Recorded information
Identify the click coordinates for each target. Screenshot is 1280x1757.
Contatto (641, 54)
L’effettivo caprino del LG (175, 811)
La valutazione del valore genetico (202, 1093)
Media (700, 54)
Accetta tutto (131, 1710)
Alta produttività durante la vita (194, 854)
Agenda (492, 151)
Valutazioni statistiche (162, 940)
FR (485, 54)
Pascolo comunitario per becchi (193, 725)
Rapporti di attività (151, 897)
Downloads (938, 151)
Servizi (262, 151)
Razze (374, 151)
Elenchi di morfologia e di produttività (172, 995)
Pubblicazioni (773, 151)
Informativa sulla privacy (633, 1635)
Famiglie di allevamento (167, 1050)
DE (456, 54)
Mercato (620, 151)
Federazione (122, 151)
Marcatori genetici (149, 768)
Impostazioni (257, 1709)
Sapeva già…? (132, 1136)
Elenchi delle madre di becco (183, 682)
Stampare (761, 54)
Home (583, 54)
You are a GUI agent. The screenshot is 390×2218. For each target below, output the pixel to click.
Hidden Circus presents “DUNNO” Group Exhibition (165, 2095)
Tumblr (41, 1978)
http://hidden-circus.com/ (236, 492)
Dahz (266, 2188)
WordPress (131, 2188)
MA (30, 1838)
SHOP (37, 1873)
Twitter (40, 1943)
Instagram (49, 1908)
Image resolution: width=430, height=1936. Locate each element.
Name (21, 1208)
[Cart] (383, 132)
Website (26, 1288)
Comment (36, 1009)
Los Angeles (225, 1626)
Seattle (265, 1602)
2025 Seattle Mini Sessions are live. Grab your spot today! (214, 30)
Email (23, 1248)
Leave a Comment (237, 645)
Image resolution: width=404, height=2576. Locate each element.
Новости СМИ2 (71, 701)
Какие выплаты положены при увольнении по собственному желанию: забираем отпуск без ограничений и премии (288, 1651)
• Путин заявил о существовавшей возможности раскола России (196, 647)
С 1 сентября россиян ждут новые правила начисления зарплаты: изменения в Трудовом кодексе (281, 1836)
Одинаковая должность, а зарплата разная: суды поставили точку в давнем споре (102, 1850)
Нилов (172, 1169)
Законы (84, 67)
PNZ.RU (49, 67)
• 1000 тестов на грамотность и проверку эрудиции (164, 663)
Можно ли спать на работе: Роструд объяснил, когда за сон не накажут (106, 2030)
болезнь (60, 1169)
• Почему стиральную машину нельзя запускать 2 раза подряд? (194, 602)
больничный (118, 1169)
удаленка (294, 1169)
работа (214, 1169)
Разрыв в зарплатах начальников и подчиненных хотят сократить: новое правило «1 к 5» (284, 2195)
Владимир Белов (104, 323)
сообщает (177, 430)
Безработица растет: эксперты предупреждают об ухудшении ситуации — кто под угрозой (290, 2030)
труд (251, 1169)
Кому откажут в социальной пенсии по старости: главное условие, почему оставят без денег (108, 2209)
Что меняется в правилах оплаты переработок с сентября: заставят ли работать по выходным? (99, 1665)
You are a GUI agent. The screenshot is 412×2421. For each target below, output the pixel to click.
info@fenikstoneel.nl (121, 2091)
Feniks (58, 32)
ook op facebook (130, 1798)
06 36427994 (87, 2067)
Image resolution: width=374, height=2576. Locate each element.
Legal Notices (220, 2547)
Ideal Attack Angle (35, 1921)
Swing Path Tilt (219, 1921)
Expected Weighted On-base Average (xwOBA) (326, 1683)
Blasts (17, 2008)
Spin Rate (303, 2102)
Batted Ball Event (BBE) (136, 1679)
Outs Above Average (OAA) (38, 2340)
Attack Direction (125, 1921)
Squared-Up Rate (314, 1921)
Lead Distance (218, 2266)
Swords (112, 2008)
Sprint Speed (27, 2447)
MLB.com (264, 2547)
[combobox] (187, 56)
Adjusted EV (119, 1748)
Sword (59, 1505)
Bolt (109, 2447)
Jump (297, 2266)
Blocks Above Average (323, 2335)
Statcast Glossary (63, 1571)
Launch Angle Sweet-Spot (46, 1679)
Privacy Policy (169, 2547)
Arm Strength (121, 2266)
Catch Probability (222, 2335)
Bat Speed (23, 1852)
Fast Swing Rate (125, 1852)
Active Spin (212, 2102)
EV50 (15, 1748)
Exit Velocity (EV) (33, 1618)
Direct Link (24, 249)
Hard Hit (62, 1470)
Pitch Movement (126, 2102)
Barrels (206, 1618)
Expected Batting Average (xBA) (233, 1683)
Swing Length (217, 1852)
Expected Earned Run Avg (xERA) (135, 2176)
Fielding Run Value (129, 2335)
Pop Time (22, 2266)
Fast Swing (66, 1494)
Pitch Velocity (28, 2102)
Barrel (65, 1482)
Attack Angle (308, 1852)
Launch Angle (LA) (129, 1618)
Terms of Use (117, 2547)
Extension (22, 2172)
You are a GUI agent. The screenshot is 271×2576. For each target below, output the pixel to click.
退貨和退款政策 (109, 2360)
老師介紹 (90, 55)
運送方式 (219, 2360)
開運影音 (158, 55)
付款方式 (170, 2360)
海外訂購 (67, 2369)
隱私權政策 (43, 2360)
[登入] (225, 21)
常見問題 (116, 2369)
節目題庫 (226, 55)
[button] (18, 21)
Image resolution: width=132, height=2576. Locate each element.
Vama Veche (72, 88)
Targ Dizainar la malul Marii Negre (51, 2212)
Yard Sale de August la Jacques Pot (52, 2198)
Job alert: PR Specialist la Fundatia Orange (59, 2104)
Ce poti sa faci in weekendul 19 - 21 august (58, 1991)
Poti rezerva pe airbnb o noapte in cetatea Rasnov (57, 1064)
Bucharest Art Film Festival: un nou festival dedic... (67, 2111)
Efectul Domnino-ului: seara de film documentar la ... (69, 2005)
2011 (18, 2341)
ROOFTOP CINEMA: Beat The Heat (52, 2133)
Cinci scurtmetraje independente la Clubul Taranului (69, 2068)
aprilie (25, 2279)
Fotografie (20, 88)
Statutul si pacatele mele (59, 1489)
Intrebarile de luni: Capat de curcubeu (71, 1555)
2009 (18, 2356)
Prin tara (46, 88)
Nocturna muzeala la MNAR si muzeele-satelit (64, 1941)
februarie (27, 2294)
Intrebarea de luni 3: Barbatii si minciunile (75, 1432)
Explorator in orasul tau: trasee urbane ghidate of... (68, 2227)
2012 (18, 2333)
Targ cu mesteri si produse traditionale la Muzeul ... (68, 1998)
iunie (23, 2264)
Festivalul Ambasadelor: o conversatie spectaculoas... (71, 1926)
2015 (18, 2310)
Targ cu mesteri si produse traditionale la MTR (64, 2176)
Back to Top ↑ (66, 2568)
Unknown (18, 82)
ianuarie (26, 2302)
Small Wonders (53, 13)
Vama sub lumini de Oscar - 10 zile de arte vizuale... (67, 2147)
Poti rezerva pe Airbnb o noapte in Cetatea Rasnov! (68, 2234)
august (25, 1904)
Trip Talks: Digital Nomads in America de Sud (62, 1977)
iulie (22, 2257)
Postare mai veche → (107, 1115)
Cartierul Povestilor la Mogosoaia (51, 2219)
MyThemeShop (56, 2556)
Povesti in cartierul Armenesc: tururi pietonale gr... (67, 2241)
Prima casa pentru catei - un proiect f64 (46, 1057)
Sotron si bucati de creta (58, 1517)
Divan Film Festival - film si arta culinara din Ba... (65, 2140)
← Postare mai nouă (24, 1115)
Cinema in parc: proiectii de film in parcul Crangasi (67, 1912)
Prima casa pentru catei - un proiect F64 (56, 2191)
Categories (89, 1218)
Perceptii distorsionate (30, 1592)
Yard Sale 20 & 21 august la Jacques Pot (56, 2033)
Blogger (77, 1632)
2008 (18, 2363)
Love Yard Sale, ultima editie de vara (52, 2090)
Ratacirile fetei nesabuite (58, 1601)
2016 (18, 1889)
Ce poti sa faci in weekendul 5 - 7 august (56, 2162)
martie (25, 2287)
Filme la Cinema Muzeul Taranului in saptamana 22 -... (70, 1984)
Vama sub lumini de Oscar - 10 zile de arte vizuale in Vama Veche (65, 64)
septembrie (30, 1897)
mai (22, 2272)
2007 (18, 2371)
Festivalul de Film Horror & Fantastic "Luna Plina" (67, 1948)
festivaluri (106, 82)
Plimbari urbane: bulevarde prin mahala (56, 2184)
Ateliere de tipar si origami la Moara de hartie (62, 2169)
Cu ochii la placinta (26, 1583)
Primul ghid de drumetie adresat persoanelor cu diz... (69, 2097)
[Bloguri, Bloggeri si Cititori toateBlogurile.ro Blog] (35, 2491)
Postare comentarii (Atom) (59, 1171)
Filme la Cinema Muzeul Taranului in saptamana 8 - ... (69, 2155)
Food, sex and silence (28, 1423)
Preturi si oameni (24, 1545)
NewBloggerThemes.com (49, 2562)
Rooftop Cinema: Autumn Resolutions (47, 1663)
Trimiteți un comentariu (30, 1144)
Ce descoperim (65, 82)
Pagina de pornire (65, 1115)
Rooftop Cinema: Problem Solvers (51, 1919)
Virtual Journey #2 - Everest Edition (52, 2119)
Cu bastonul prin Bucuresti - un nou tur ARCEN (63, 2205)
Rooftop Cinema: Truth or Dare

Exercise prompt
Filter the lines above so that only those with the string "Sale" remain, then copy them.

Response
Yard Sale de August la Jacques Pot (52, 2198)
Yard Sale 20 & 21 august la Jacques Pot (56, 2033)
Love Yard Sale, ultima editie de vara (52, 2090)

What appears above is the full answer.